I grew with a secure and protected childhood, which was wonderful but may not have allowed me to develop my independence muscle enough.
It’s okay to listen to others opinions and take on board different perspectives, but trusting in my instincts and feelings should have been the most important influence.
2. Speak up, you won’t look stupid
Again this is about trusting that what I have to say is as important as anyone else thoughts. There isn’t always a right answer and by speaking up more I would have respected myself and boosted my confidence.
3. Your confidence will grow
I remember that scared feeling, when I first left home, when I got my first job and bought my first house.
Feeling nervous and uncomfortable in new experiences and situations is normal and I’d love to reassure my younger self that the more new experiences I throw myself into the more my confidence will grow.

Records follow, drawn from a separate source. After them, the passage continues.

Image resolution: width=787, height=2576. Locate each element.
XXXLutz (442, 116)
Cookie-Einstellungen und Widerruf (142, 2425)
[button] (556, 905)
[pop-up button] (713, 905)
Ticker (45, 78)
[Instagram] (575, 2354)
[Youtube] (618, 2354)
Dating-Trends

4. Everyone is doing the best they can
It seemed to me when I first started at University or in new jobs that my peers and seniors all were so confident and sorted.
I now realise that everyone is just doing their best in situations and struggling with their own insecurities. So I should stop worrying what others think and just be me
5. Good enough is good enough
I definitely have some perfectionist tendencies and set myself high expectations. These days I have learnt to be more realistic with my intentions, which means I don’t always have to do or be the best.
The freedom and calmness this has given me are something I would love my younger self to have experienced.
Having said all this, I’ve enjoyed the learning process that has taken me to where I am, so maybe it’s better to discover these lessons for yourself?
Do you have any lessons on confidence you’d like to share with your younger self?